Se-Radio.net: Bran Selic on UML 2
The Unified Modeling Language (UML) is a graphical language for visualizing, specifying and constructing the artifacts of a software-intensive system. The Unified Modeling Language offers a standard way to write a system’s blueprints, including conceptual things such as business processes and system functions as well as concrete things such as programming language statements, database schemas, and reusable software components. UML combines the best practice from data modeling concepts such as entity relationship diagrams, business modeling (work flow), object modeling and component modeling. It can be used with all processes, throughout the software development life cycle, and across different implementation technologies.

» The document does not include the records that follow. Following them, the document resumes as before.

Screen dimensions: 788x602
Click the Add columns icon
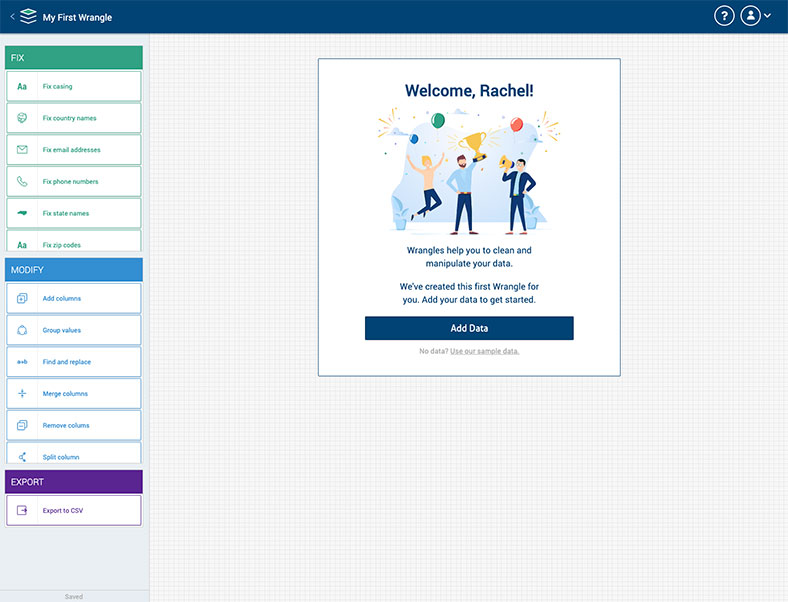coord(22,298)
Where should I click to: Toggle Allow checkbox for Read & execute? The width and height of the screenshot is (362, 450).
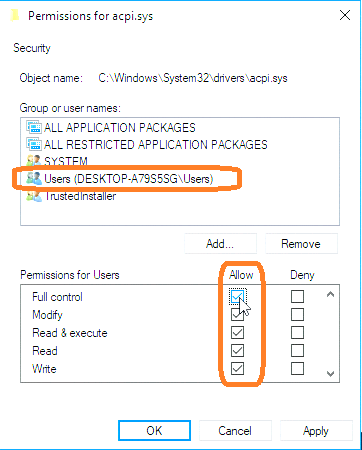pos(237,333)
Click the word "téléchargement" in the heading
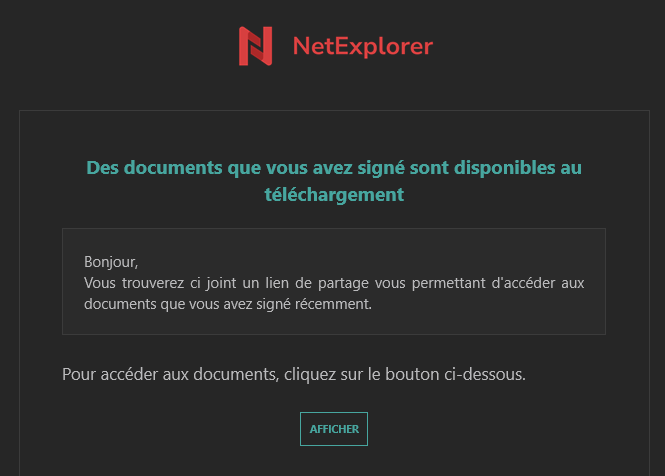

UML is officially defined by the Object Management Group (OMG) as the UML metamodel, a Meta-Object Facility metamodel (MOF). Like other MOF-based specifications, UML has allowed software developers to concentrate more on design and architecture.
UML models may be automatically transformed to other representations (e.g. Java) by means of QVT-like transformation languages, supported by the OMG.
- Extensible Mechanisms
UML is extensible, offering the following mechanisms for customization: profiles and stereotype. The semantics of extension by profiles have been improved with the UML 1.0 major revision.

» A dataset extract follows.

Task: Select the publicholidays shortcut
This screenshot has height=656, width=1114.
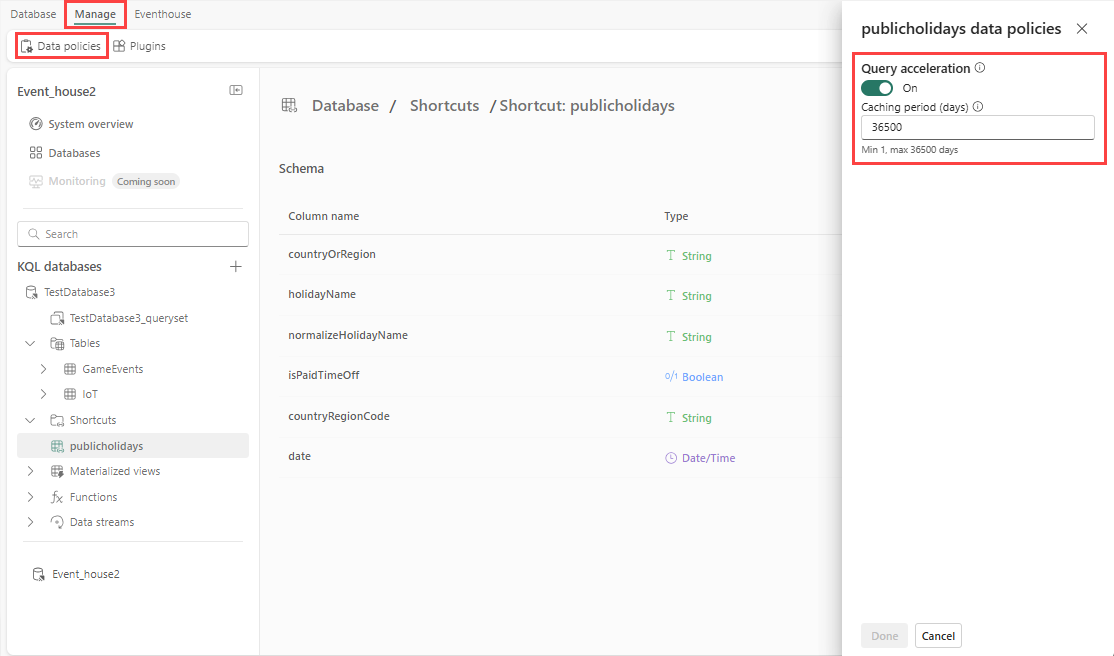Action: point(106,445)
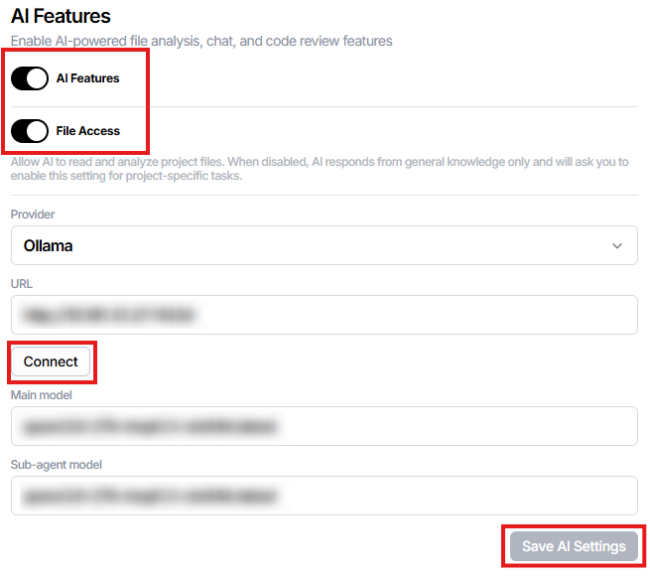Click the chevron arrow in Provider field

click(x=617, y=246)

UML has matured significantly since UML 1.1. Several minor revisions (UML 1.3, 1.4, and 1.5) fixed shortcomings and bugs with the first version of UML, followed by the UML 2.0 major revision that was adopted by the OMG in 2003. There are four parts to the UML 2.x specification: the Superstructure that defines the notation and semantics for diagrams and their model elements; the Infrastructure that defines the core metamodel on which the Superstructure is based; the Object Constraint Language (OCL) for defining rules for model elements; and the UML Diagram Interchange that defines how UML 2 diagram layouts are exchanged. The current versions of these standards follow: UML Superstructure version 2.1.2, UML Infrastructure version 2.1.2, OCL version 2.0, and UML Diagram Interchange version 1.0.
Although many UML tools support some of the new features of UML 2.x, the OMG provides no test suite to objectively test compliance with its specifications.
UML 2.0 has 13 types of diagrams divided into three categories: Six diagram types represent static application structure, three represent general types of behavior, and four represent different aspects of interactions. These diagrams can be categorized hierarchically as shown in the following Class diagram:
UML does not restrict UML element types to a certain diagram type. In general, every UML element may appear on almost all types of diagrams. This flexibility has been partially restricted in UML 2.0.
In keeping with the tradition of engineering drawings, a comment or note explaining usage, constraint, or intent is always allowed in a UML diagram.
The new developments in UML 2.0 can be grouped into the following five major categories, listed in order of significance:
- A significantly increased degree of precision in the definition of the language: This is a result of the need to support the higher levels of automation required for MDD. Automation implies the elimination of ambiguity and imprecision from models (and, hence, from the modeling language) so that computer programs can transform and manipulate models.
- An improved language organization: This is characterized by a modularity that not only makes the language more approachable to new users, but also facilitates inter-working between tools.
- Significant improvements in the ability to model large-scale software systems: Some modern software applications represent integrations of existing stand-alone applications into more complex systems of systems. This is a trend which will likely continue resulting in ever more complex systems. To support such trends, flexible new hierarchical capabilities were added to the language to support software modeling at arbitrary levels of complexity.
- Improved support for domain-specific specialization: Practical experience with UML demonstrated the value of its so-called “extension” mechanisms. These were consolidated and refined to allow simpler and more precise refinements of the base language.
- Overall consolidation, rationalization, and clarifications of various modeling concepts: This resulted in a simplified and more consistent language. It involved consolidation and — in a few cases — removing redundant concepts, refining numerous definitions, and adding textual clarifications and examples.
In this episode we’re talking to Bran Selic of Malina Software about modelling in general and UML2 in particular. Bran covers the basics of modelling, the history of UML, and what’s new in UML2.